Decoration of Reduced Graphene Oxide Nanosheets with Aryldiazonium Salts and Gold Nanoparticles toward a Label-Free Amperometric Immunosensor for Detecting Cytokine Tumor Necrosis Factor-alpha in Live Cells

摘要

In this study, a label-free electrochemical immunosensor was developed for detection of cytokine tumor necrosis factor-alpha (TNF-alpha). First, AuNPs loaded reduced graphene oxides nanocomposites (RGO-ph-AuNP) were prepared, and then, a mixed layer of 4-carbxyphenyl and 4-aminophenyl phosphorylcholine (PPC) was modified to the surface of AuNPs for the subsequent modification of anti-TNF-alpha capture antibody (Ab(1)) to form the capture surface (Au-RGO-ph-AuNP-ph-PPC(ph-COOH)) for the analyte TNF-alpha with the antifouling property.

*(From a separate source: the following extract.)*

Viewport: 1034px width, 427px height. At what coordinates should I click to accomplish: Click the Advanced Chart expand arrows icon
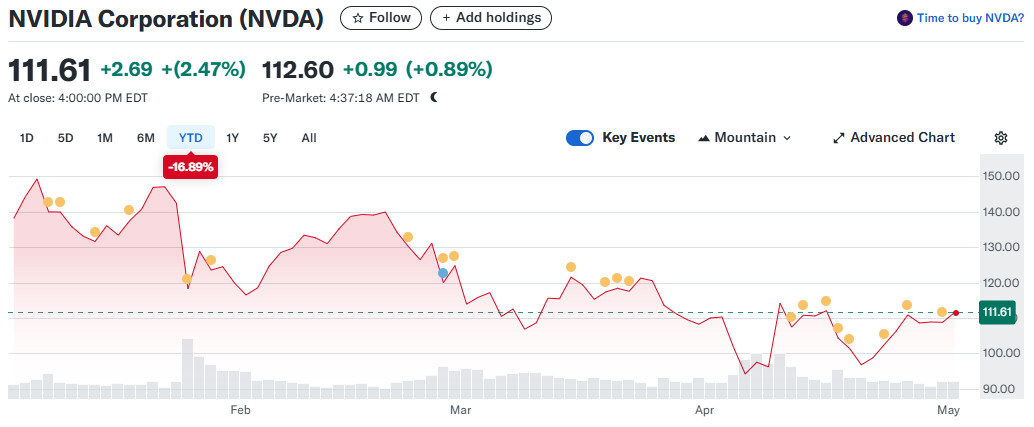839,138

For reporting the presence of analyte, the anti-TNF-a detection antibody (Ab(2)) was modified to the graphene oxides which have been modified with the 4-ferrocenylaniline through diazonium chemistry to form Ab(2)-GO-ph-Fc. Then, a sandwich assay was formed on gold surfaces for the quantitative detection of TNF-alpha based on the electrochemical signal of ferrocene:X-ray photoelectron spectra (XPS), transmission electron microscopy (TEM), Fourier transform infrared spectroscopy (FT-IR), UV-vis, and electrochemistry were used for characterization of the stepwise fabrications on the interface. The prepared electrochemical immunosensor was successfully used for the detection of TNF-a over the range of 0.1-150 pg mL(-1). The lowest detection limit of this immunosensor is 0.1 pg mL(-1) TNF-alpha in 50 mM phosphate buffer at pH 7.0. The fabricated immunosensor provided high selectivity and stability and can be used to detect TNF-alpha secreted by live BV-2 cells with comparable accuracy to enzyme-linked immunosorbent assay (ELISA) but with lower limit of detection.